### Exercise aim
The lines below should be written out again in full, exactly as they are.

++++ Records shown ++++

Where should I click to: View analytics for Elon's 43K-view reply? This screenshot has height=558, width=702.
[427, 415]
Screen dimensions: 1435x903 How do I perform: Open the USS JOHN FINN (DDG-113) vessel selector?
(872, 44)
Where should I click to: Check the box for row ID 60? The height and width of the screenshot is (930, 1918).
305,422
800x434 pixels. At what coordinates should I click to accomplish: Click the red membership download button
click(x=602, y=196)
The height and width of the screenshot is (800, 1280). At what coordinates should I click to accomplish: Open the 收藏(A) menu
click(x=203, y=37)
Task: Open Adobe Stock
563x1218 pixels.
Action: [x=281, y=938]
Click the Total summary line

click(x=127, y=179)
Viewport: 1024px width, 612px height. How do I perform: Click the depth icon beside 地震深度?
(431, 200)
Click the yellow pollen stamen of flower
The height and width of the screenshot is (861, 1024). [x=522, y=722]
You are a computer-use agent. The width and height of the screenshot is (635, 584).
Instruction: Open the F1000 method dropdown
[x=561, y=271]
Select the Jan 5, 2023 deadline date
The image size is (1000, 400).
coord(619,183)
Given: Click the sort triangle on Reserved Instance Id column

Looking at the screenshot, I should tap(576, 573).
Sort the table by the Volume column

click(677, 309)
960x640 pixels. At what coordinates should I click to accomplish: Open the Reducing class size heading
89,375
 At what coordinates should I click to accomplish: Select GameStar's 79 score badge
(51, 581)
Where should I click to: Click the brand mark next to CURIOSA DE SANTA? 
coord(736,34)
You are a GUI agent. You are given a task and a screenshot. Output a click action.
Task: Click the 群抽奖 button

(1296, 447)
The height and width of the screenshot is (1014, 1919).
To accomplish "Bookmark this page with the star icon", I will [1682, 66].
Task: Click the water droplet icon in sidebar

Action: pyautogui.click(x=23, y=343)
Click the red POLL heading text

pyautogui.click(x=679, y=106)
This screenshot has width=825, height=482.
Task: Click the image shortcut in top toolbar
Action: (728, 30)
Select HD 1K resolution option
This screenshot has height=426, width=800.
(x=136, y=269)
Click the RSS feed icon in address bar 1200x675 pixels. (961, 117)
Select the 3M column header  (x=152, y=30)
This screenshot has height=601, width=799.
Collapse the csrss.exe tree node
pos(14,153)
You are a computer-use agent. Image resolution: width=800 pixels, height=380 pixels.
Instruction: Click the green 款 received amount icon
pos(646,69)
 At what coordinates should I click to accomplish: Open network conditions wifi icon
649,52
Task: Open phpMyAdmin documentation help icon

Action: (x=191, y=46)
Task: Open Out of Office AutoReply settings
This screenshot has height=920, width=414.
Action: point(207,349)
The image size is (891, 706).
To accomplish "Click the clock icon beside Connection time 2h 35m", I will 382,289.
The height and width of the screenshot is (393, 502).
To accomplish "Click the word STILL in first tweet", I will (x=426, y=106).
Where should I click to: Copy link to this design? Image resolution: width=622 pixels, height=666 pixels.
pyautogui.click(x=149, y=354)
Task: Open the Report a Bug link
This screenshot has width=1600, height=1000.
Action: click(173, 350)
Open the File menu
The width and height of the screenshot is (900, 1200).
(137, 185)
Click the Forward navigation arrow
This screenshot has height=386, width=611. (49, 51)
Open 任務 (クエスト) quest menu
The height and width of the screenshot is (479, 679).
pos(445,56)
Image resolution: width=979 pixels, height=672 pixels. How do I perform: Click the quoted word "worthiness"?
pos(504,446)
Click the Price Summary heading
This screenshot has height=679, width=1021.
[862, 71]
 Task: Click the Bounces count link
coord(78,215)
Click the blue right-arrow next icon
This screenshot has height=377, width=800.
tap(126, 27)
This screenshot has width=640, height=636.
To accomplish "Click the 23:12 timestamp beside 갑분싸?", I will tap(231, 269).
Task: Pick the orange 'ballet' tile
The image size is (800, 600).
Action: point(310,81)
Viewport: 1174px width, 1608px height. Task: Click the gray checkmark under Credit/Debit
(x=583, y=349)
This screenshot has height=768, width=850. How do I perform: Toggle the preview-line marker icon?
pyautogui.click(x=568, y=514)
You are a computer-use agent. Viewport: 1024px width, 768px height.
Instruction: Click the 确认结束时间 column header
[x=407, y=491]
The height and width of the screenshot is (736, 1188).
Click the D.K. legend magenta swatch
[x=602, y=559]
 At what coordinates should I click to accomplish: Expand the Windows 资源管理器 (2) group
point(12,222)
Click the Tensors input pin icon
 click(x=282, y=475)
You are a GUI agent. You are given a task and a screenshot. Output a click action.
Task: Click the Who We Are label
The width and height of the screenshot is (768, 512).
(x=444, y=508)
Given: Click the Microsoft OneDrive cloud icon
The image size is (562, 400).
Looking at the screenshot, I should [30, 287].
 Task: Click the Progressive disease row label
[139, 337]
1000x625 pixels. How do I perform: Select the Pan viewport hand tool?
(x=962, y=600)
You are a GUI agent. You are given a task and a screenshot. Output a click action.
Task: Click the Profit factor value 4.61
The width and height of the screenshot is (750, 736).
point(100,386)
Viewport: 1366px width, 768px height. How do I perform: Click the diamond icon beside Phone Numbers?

++++

### Your solution
Where should I click to: View analytics for Elon's 43K-view reply? This screenshot has height=558, width=702.
[427, 415]
Screen dimensions: 1435x903 How do I perform: Open the USS JOHN FINN (DDG-113) vessel selector?
(872, 44)
Where should I click to: Check the box for row ID 60? The height and width of the screenshot is (930, 1918).
305,422
800x434 pixels. At what coordinates should I click to accomplish: Click the red membership download button
click(x=602, y=196)
The height and width of the screenshot is (800, 1280). At what coordinates should I click to accomplish: Open the 收藏(A) menu
click(x=203, y=37)
Task: Open Adobe Stock
563x1218 pixels.
Action: [x=281, y=938]
Click the Total summary line

click(x=127, y=179)
Viewport: 1024px width, 612px height. How do I perform: Click the depth icon beside 地震深度?
(431, 200)
Click the yellow pollen stamen of flower
The height and width of the screenshot is (861, 1024). [x=522, y=722]
You are a computer-use agent. The width and height of the screenshot is (635, 584).
Instruction: Open the F1000 method dropdown
[x=561, y=271]
Select the Jan 5, 2023 deadline date
The image size is (1000, 400).
coord(619,183)
Given: Click the sort triangle on Reserved Instance Id column

Looking at the screenshot, I should tap(576, 573).
Sort the table by the Volume column

click(677, 309)
960x640 pixels. At what coordinates should I click to accomplish: Open the Reducing class size heading
89,375
 At what coordinates should I click to accomplish: Select GameStar's 79 score badge
(51, 581)
Where should I click to: Click the brand mark next to CURIOSA DE SANTA? 
coord(736,34)
You are a GUI agent. You are given a task and a screenshot. Output a click action.
Task: Click the 群抽奖 button

(1296, 447)
The height and width of the screenshot is (1014, 1919).
To accomplish "Bookmark this page with the star icon", I will [1682, 66].
Task: Click the water droplet icon in sidebar

Action: pyautogui.click(x=23, y=343)
Click the red POLL heading text

pyautogui.click(x=679, y=106)
This screenshot has width=825, height=482.
Task: Click the image shortcut in top toolbar
Action: (728, 30)
Select HD 1K resolution option
This screenshot has height=426, width=800.
(x=136, y=269)
Click the RSS feed icon in address bar 1200x675 pixels. (961, 117)
Select the 3M column header  (x=152, y=30)
This screenshot has height=601, width=799.
Collapse the csrss.exe tree node
pos(14,153)
You are a computer-use agent. Image resolution: width=800 pixels, height=380 pixels.
Instruction: Click the green 款 received amount icon
pos(646,69)
 At what coordinates should I click to accomplish: Open network conditions wifi icon
649,52
Task: Open phpMyAdmin documentation help icon

Action: (x=191, y=46)
Task: Open Out of Office AutoReply settings
This screenshot has height=920, width=414.
Action: point(207,349)
The image size is (891, 706).
To accomplish "Click the clock icon beside Connection time 2h 35m", I will 382,289.
The height and width of the screenshot is (393, 502).
To accomplish "Click the word STILL in first tweet", I will (x=426, y=106).
Where should I click to: Copy link to this design? Image resolution: width=622 pixels, height=666 pixels.
pyautogui.click(x=149, y=354)
Task: Open the Report a Bug link
This screenshot has width=1600, height=1000.
Action: click(173, 350)
Open the File menu
The width and height of the screenshot is (900, 1200).
(137, 185)
Click the Forward navigation arrow
This screenshot has height=386, width=611. (49, 51)
Open 任務 (クエスト) quest menu
The height and width of the screenshot is (479, 679).
pos(445,56)
Image resolution: width=979 pixels, height=672 pixels. How do I perform: Click the quoted word "worthiness"?
pos(504,446)
Click the Price Summary heading
This screenshot has height=679, width=1021.
[862, 71]
 Task: Click the Bounces count link
coord(78,215)
Click the blue right-arrow next icon
This screenshot has height=377, width=800.
tap(126, 27)
This screenshot has width=640, height=636.
To accomplish "Click the 23:12 timestamp beside 갑분싸?", I will tap(231, 269).
Task: Pick the orange 'ballet' tile
The image size is (800, 600).
Action: point(310,81)
Viewport: 1174px width, 1608px height. Task: Click the gray checkmark under Credit/Debit
(x=583, y=349)
This screenshot has height=768, width=850. How do I perform: Toggle the preview-line marker icon?
pyautogui.click(x=568, y=514)
You are a computer-use agent. Viewport: 1024px width, 768px height.
Instruction: Click the 确认结束时间 column header
[x=407, y=491]
The height and width of the screenshot is (736, 1188).
Click the D.K. legend magenta swatch
[x=602, y=559]
 At what coordinates should I click to accomplish: Expand the Windows 资源管理器 (2) group
point(12,222)
Click the Tensors input pin icon
 click(x=282, y=475)
You are a GUI agent. You are given a task and a screenshot. Output a click action.
Task: Click the Who We Are label
The width and height of the screenshot is (768, 512).
(x=444, y=508)
Given: Click the Microsoft OneDrive cloud icon
The image size is (562, 400).
Looking at the screenshot, I should [30, 287].
 Task: Click the Progressive disease row label
[139, 337]
1000x625 pixels. How do I perform: Select the Pan viewport hand tool?
(x=962, y=600)
You are a GUI agent. You are given a task and a screenshot. Output a click action.
Task: Click the Profit factor value 4.61
The width and height of the screenshot is (750, 736).
point(100,386)
Viewport: 1366px width, 768px height. How do I perform: Click the diamond icon beside Phone Numbers?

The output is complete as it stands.